PCを直接制御するAIエージェント「Simular」が大型資金を調達
Mac OSおよびWindows向けAIエージェントを開発するスタートアップSimularは、シリーズAラウンドで2150万ドル(約32億円)の資金調達を発表しました。このラウンドはFelicisが主導し、NVentures(Nvidiaのベンチャー部門)、既存シード投資家のSouth Park Commonsなどが参加しています。これにより、Simularの総調達額は約2700万ドル(約40億円)に達しました。
Simularは、他の多くのエージェント企業がブラウザ制御に焦点を当てる中、PC自体を直接制御するというユニークなアプローチで注目を集めています。同社のAIエージェントは、ユーザーのMacやWindows PCを自律的に操作し、複雑なタスクを最小限の人間介入で完了させることを目指しています。
Simularの独自技術と「幻覚」問題への挑戦
共同創設者兼CEOのAng Li氏は、「文字通り、画面上のマウスを動かしてクリックすることもできます。これは、デジタル世界における人間のあらゆる活動を繰り返す能力をより高く持っています」とTechCrunchに語り、スプレッドシートへのデータコピー&ペーストを例に挙げました。

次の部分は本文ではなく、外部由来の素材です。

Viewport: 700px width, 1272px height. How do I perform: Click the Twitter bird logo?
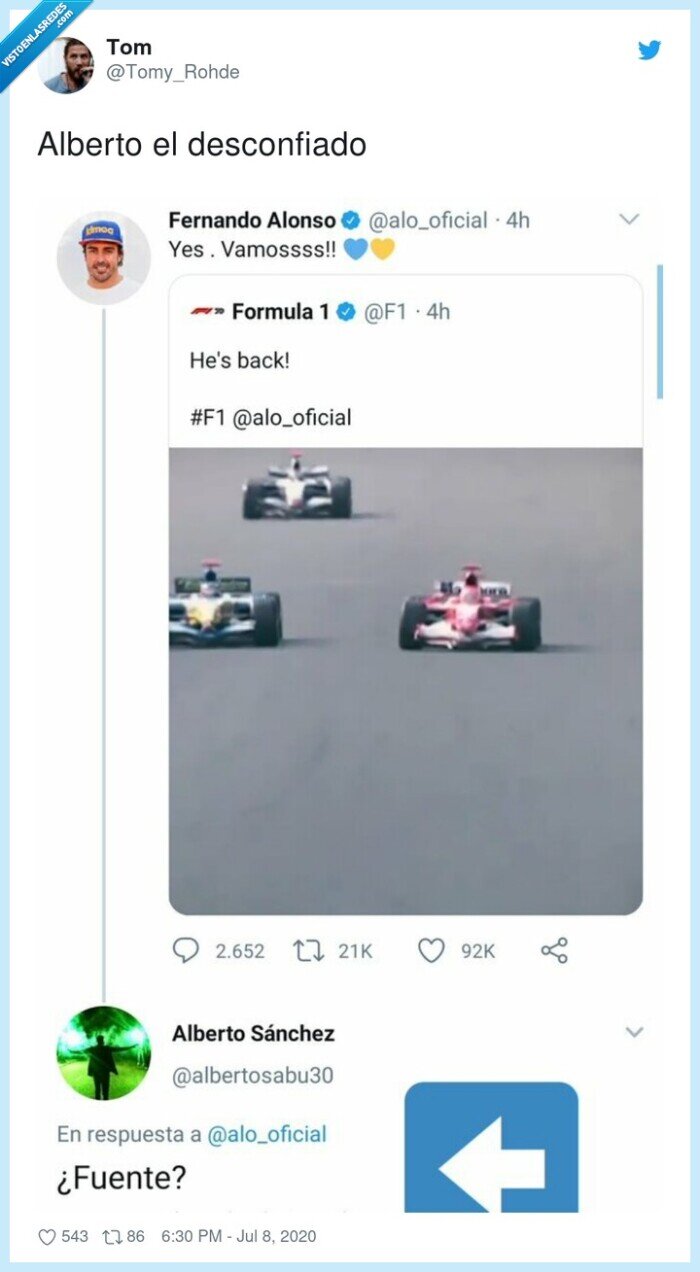[649, 48]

エージェントAIが直面する主要な課題の一つは、大規模言語モデル(LLM)が引き起こす「幻覚」(Hallucination)の問題です。エージェントが何千、何百万もの個別のステップを必要とするタスクを実行する際、どのステップでも幻覚が発生すれば、タスク全体が無効になるリスクがあります。Simularは、この問題に対して独自のアプローチを採用しています。
- 人間が介入して成功したタスクのワークフローをエージェントが探求し、学習します。
- 一度成功した「軌跡」は、決定論的なコードとしてロックされ、再現可能なプロセスとなります。
- Li氏は、「当社の解決策は、エージェントに成功した軌跡を探求させ続けさせ、一度成功した軌跡を見つければ、それが決定論的なコードになることです」と説明しています。
同社は、単なるLLMラッパーではなく、「ニューロ・シンボリック・コンピューター・ユース・エージェント」と呼ばれる新しい技術を使用していると述べています。これにより、LLMが決定論的なコードを生成することで、ユーザーはそのコードを「検査し、監査し、何が起こっているかを確認できる」ため、信頼性が高まるとLi氏は強調しています。
Mac版のリリースとWindows版への展開
Simularは先週、Mac OS向け1.0バージョンをリリースしました。さらに、同社はMicrosoftと協力し、Windows版エージェントの開発を進めています。Simularは、11月中旬にMicrosoftが発表した「Windows 365 for Agents」プログラムに採択された5社のうちの1社であり、Windows版の登場にも期待が高まります。
Google DeepMind出身の創業者たち
Simularの共同創設者であるLi氏とJiachen Yang氏は、かつてGoogleのDeepMindで働いていたという強力な経歴を持っています。Li氏は継続学習科学者、Yang氏は強化学習の専門家であり、彼らのチームはWaymoを含むGoogle製品の改善に貢献してきました。このAI製品開発の豊富なバックグラウンドが、Simularの技術開発を支えています。
多様な業界での活用事例
Simularの技術は、すでに多様な業界で活用され始めています。初期のベータ顧客には、自動車販売店で車両識別番号(VIN)の検索を自動化している企業や、PDFから契約情報を抽出しているHOA(住宅所有者協会)などが含まれます。また、Mac OS向けに公開されているオープンソースプロジェクトは、コンテンツ作成からセールス・マーケティングに至るまで、幅広い自動化に利用されているとのことです。
投資家と今後の展望
今回の資金調達には、上記の他にBasis Set Ventures、Flying Fish Partners、Samsung NEXT、Xoogler Ventures、ポッドキャスター兼エンジェル投資家のLenny Rachitskyといった投資家も参加しています。
Simularのアプローチが、AIエージェントをすべてのワーカーの手に届ける「魔法」となるか、その今後の展開に注目が集まります。